2. Les contextes qui accentuent les écarts.
Le rôle de la compétition dans le système éducatif
- La compétition et la sélection sont centrales dans l’éducation (Murayama & Elliot, 2012).
- Les élèves comprennent que réussir mieux que les autres est essentiel pour leur avenir.
Conséquences de la compétition
1. Motivations divergentes
- Génère de la motivation à réussir, mais aussi une peur d’échouer.
- Cette peur est plus forte chez les élèves de bas statut, qui se sentent davantage pénalisés dans les contextes compétitifs.
2. Études expérimentales
- Une évaluation présentée comme compétitive accentue les écarts de performance entre élèves de haut et bas statut (Smeding et al., 2013).
- En revanche, lorsqu’une tâche est perçue comme un outil d’apprentissage, les écarts diminuent.
3. Comment agir pour réduire ces inégalités ?
A. Interventions précoces
1. Lecture partagée (maternelle)
- Programmes favorisant la lecture à domicile (Mol et al., 2008).
- Impact : Amélioration des compétences linguistiques et réduction modérée des écarts.
2. Activités mathématiques ludiques
- Programme "Famille Ours" utilisant des histoires et des exercices pratiques (Fayol & Darnon, 2020).
- Impact : Gains significatifs pour les élèves défavorisés.
B. Encourager un état d’esprit de croissance ("Growth Mindset") :
- Principe : L’intelligence est malléable et peut être développée avec l’effort (Dweck, 2006).
- Interventions
a. Expliquer que le cerveau est comme un muscle qui se renforce par l’entraînement.
b. Demander aux élèves d’écrire sur l’importance de persévérer ("saying is believing", Yeager et al., 2019).
- Résultats
a. Réduction des écarts pour les élèves défavorisés (Sisk et al., 2018).
b. Limites : Effets souvent modestes et de courte durée (Macnamara & Burgoyne, 2022).
C. Réduction de la compétition
1. Valoriser les progrès personnels
- Présenter les évaluations comme des outils de progression plutôt que des instruments de sélection.
2. Pratiques coopératives
- Promouvoir l’interdépendance positive, où la réussite des uns est liée à celle des autres (Buchs et al., 2012).
- Résultats : Amélioration des performances des élèves de bas SSE (Dietrichson et al., 2017).
D. Changer les normes éducatives
- Passer d’une approche basée sur l’égalité des chances (compétition) à une égalisation des places (Dubet, 2010).

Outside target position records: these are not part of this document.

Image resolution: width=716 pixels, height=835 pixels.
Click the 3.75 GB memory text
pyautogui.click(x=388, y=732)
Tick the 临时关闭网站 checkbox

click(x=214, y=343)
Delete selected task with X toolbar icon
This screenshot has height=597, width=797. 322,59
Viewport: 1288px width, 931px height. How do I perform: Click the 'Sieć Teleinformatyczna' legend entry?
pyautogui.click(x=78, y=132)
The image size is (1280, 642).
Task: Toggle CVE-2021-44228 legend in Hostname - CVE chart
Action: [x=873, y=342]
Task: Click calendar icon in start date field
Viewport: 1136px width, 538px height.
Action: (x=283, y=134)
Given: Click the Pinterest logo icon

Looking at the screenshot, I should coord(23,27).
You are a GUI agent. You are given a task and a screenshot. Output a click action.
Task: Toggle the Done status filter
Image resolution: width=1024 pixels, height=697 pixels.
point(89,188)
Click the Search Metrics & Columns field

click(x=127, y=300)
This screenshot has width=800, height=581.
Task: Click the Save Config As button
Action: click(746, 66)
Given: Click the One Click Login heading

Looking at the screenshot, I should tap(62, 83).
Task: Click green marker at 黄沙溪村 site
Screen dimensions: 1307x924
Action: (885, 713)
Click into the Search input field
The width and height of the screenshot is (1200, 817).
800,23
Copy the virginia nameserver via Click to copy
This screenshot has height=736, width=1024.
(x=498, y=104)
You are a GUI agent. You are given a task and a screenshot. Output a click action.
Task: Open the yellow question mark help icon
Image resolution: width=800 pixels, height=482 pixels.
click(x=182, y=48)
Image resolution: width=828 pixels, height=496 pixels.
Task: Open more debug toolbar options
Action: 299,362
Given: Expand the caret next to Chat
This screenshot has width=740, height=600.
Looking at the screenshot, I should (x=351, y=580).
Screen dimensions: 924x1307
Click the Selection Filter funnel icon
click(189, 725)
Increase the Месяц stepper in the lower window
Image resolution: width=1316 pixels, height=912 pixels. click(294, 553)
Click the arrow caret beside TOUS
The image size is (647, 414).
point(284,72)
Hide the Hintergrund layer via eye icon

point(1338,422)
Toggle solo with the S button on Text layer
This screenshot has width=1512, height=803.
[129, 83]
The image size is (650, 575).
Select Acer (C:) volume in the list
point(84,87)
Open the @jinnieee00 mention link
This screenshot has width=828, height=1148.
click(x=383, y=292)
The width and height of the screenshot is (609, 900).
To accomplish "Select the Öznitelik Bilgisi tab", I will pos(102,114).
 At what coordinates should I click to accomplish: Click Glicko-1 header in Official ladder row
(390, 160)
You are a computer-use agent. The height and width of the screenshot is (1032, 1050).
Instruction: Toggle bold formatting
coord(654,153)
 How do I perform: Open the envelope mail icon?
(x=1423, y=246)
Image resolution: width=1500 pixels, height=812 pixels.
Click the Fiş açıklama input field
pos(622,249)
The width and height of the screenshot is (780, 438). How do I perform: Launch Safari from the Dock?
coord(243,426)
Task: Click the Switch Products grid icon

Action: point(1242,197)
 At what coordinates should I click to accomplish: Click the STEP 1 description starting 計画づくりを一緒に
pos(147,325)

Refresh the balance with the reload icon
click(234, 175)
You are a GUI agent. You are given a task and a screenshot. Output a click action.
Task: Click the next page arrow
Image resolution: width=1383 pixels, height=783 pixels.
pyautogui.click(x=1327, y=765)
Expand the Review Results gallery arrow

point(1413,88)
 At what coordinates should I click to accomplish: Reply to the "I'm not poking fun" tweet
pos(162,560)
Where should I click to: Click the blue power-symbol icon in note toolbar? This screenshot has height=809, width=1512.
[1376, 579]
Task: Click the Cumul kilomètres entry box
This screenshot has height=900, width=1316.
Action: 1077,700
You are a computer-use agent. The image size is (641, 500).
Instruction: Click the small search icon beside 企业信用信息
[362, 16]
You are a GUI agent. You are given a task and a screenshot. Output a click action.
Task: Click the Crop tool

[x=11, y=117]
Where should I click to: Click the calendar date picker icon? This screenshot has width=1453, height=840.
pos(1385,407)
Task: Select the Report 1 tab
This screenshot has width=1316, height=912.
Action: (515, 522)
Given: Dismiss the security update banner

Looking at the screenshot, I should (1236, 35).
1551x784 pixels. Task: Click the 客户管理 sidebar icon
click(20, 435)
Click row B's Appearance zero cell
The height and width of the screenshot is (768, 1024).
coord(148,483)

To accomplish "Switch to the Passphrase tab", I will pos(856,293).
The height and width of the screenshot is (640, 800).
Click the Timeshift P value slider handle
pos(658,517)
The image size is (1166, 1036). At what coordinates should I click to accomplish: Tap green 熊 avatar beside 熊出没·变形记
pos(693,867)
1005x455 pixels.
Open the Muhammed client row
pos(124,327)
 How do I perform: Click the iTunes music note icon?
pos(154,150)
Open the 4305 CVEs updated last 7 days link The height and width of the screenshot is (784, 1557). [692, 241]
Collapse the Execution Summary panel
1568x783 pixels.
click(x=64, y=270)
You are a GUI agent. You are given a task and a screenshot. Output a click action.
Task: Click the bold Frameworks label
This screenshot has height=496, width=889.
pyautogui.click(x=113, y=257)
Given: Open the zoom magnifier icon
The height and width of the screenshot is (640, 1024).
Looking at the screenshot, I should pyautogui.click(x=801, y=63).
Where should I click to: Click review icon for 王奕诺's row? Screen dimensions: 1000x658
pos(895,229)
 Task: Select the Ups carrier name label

- Reconnaître que la réussite ne dépend pas uniquement de l’effort, mais aussi de facteurs structurels (Darnon et Claes, 2025).
Synthèse générale
1. Motivation et inégalités
- Les élèves défavorisés développent des motivations et affects qui nuisent à leurs performances scolaires.
- La compétition exacerbe ces écarts en renforçant la peur de l’échec et en favorisant les élèves de haut statut.
2. Pistes d’action
- Interventions précoces, programmes éducatifs spécifiques, et pratiques pédagogiques égalitaires.
- Encourager la coopération et valoriser les progrès individuels plutôt que la compétition.
3. Conclusion
- Les inégalités de statut social influencent profondément la motivation et les performances des élèves.
- Agir nécessite de combiner des interventions éducatives ciblées avec des changements structurels pour un système scolaire plus équitable.